Born into a family belonging to the Ezhava caste, in the erstwhile princely state of Travancore in British India, he had an early education in Sanskrit, literature, the Upanishads, and the Vedas. He started a school in his village for the local children.
He soon left his village to travel through the length and breadth of Kerala and Tamil Nadu. He learnt meditation and yoga from Ayyavu Swamikal, who was a spiritualist and social reformer too. Sree Narayana Guru then set up a hermitage in Maruthwamala, Tamil Nadu, where he spent the next 8 years immersed in meditative and yoga practices.
In the year 1888, he visited Aruvippuram village in Kerala and consecrated a piece of rock that he had retrieved from the river in the image of Lord Shiva, which was to become the first temple to have an idol consecrated by a non-brahmin in the state of Kerala. This sparked off the anti-caste revolution against the upper-caste Brahmin communities. Later, in 1903, the Sree Narayana Dharma Paripalana Yogam (SNDP) was established here with Narayana Guru as the Founder and President. The organisation continues to this day with a strong presence across the state of Kerala.

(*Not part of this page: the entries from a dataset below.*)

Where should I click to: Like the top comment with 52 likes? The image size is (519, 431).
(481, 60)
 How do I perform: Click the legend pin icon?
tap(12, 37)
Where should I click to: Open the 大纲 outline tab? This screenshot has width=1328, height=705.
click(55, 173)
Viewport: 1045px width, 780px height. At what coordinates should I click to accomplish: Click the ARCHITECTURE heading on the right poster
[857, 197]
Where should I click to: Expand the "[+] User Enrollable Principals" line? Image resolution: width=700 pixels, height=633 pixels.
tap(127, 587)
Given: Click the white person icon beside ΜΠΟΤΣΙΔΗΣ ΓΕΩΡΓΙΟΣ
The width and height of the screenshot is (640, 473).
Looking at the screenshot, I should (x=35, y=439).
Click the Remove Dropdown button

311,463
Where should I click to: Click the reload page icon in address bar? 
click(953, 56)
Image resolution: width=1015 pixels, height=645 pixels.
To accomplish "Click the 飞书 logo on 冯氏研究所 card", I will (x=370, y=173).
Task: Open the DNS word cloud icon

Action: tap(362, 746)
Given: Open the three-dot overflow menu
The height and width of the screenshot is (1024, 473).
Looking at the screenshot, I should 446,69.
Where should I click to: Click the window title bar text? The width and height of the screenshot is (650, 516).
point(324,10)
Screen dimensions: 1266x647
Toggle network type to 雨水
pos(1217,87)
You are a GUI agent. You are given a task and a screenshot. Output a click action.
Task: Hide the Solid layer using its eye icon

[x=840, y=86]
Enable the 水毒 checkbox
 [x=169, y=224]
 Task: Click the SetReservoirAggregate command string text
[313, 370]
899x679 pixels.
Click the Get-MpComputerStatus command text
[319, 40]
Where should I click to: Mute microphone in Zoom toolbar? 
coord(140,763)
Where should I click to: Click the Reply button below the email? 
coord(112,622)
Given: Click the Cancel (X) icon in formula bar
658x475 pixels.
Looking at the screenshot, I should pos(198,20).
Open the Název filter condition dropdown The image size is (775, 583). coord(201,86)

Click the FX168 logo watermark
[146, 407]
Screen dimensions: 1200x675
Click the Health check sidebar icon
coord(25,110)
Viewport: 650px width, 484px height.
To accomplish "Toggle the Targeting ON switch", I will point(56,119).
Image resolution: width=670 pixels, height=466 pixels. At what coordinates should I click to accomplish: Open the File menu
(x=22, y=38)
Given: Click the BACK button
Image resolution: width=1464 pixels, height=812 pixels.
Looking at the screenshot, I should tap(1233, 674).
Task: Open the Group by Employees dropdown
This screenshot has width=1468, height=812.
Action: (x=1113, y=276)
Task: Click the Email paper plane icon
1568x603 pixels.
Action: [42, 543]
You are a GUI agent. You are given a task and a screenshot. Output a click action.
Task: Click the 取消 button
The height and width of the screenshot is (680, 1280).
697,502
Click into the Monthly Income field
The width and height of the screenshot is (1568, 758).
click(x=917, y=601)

In 1904, Sree Narayana Guru opened a school for children from economically weaker sections of society, irrespective of caste, offering education totally free, in the town of Sivagiri in Kerala. A temple, Sarada Mutt, was also established there in 1912. He built and consecrated temples in other parts of Kerala, Karnataka, and Sri Lanka too. The famous Sivagiri pilgrimage was planned on his return from Sri Lanka in 1926, which continues to this day.
In 1923, he planned and organised the very first All Religion Conference in India. This was held at the Alwaye Advaita Ashram. This event continues to be held every year at the ashram. His message for the event “We meet here not to argue and win, but to know and be known” is taken as the foundation for all future events.
Sree Narayana Guru had met Rabindranath Tagore and Mahatma Gandhi in his lifetime.
He passed away from a chronic illness at the age of 73 on 20 September 1928 at Sarada Mutt.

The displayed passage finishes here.